One prominent line of research introduces explicit edge supervision \cite{lin2023rethinking,lin2025rethinking}, typically employing an auxiliary branch to learn boundary information for guiding the main segmentation network. While widely adopted, the utility of this guidance is fundamentally constrained by the fusion mechanisms employed. Strategies that compress boundary features into a single-channel attention map impose an inherent information bottleneck, preventing the transmission of rich structural cues. Conversely, methods relying on simple concatenation or addition risk having these high-frequency details smoothed out by subsequent convolutional operations. Therefore, preserving structural fidelity requires a deeper and more interactive fusion mechanism capable of effectively modulating semantic features with structural priors, rather than simple aggregation.

A more advanced approach is spatially variant dynamic convolution \cite{chen2020dynamic, lou2025overlock}, which employs a kernel prediction network to generate unique convolutional parameters for each spatial location. This enables highly adaptive, location-aware feature extraction and enhances local structural modeling. Existing methods in this paradigm focus on semantic awareness, generating guidance either from the local feature neighborhood itself  \cite{li2021involution} or from features at different network stages  \cite{lou2025overlock}. Despite their sophistication, these methods share a critical flaw: reliance on adaptive average pooling to generate dynamic kernels. This operation discards pixel-level positional information essential for boundary handling, causing the generated kernels to depend on coarse spatially ambiguous signal, which ultimately leads to over-smoothing of fine details.

Beyond the pooling operation, a more fundamental limitation lies in the intrinsic nature of the conditioning signal itself. In existing paradigms, the guidance is implicitly derived from the network's own backbone features \cite{wang2025lsnet}. These features are inherently trained to maximize intra-class consistency for semantic recognition, resulting in spatially smooth representations dominated by low-frequency information. Using such semantically homogeneous signals to generate dynamic kernels creates a paradox: the kernels are tasked with refining boundaries, yet they are conditioned on features that have already suppressed structural details. Consequently, the generated kernels remain insensitive to fine geometric variations, such as thin boundaries or irregular contours, regardless of the spatial resolution.

_Data below_.
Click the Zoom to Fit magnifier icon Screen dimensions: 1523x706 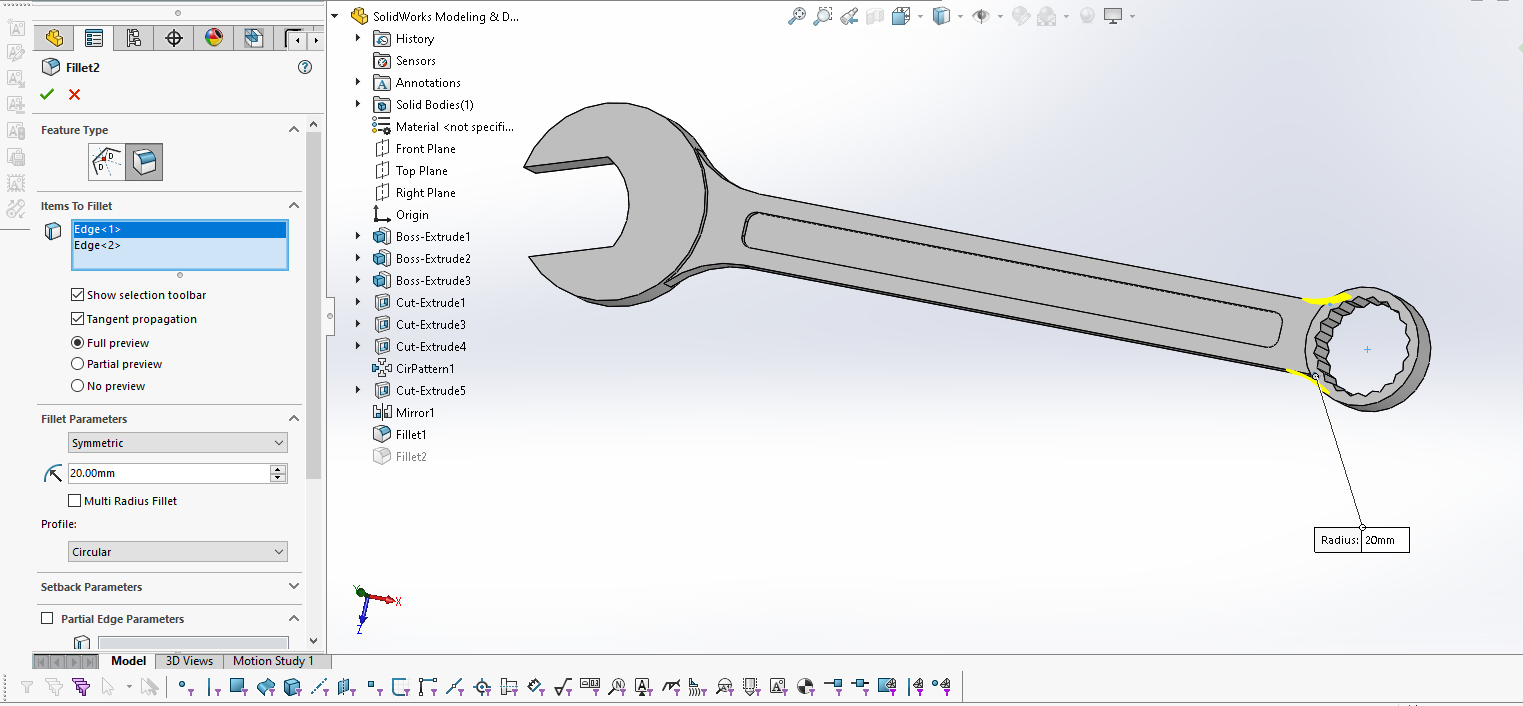[x=796, y=16]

_What you should do_.
Decide whether each statement below agrees with the text on edge supervision and dynamic convolution. Answer yes or no for each, and quote the words from the text that decide it.
(a) Compressing boundary features into a single-channel attention map limits how much structural information can pass through.
(b) Spatially variant dynamic convolution applies the same convolutional parameters at every spatial location.
(c) Backbone features are trained to maximize intra-class consistency.

_Expected answer_.
(a) Yes: "Strategies that compress boundary features into a single-channel attention map impose an inherent information bottleneck, preventing the transmission of rich structural cues."
(b) No: "which employs a kernel prediction network to generate unique convolutional parameters for each spatial location."
(c) Yes: "These features are inherently trained to maximize intra-class consistency for semantic recognition."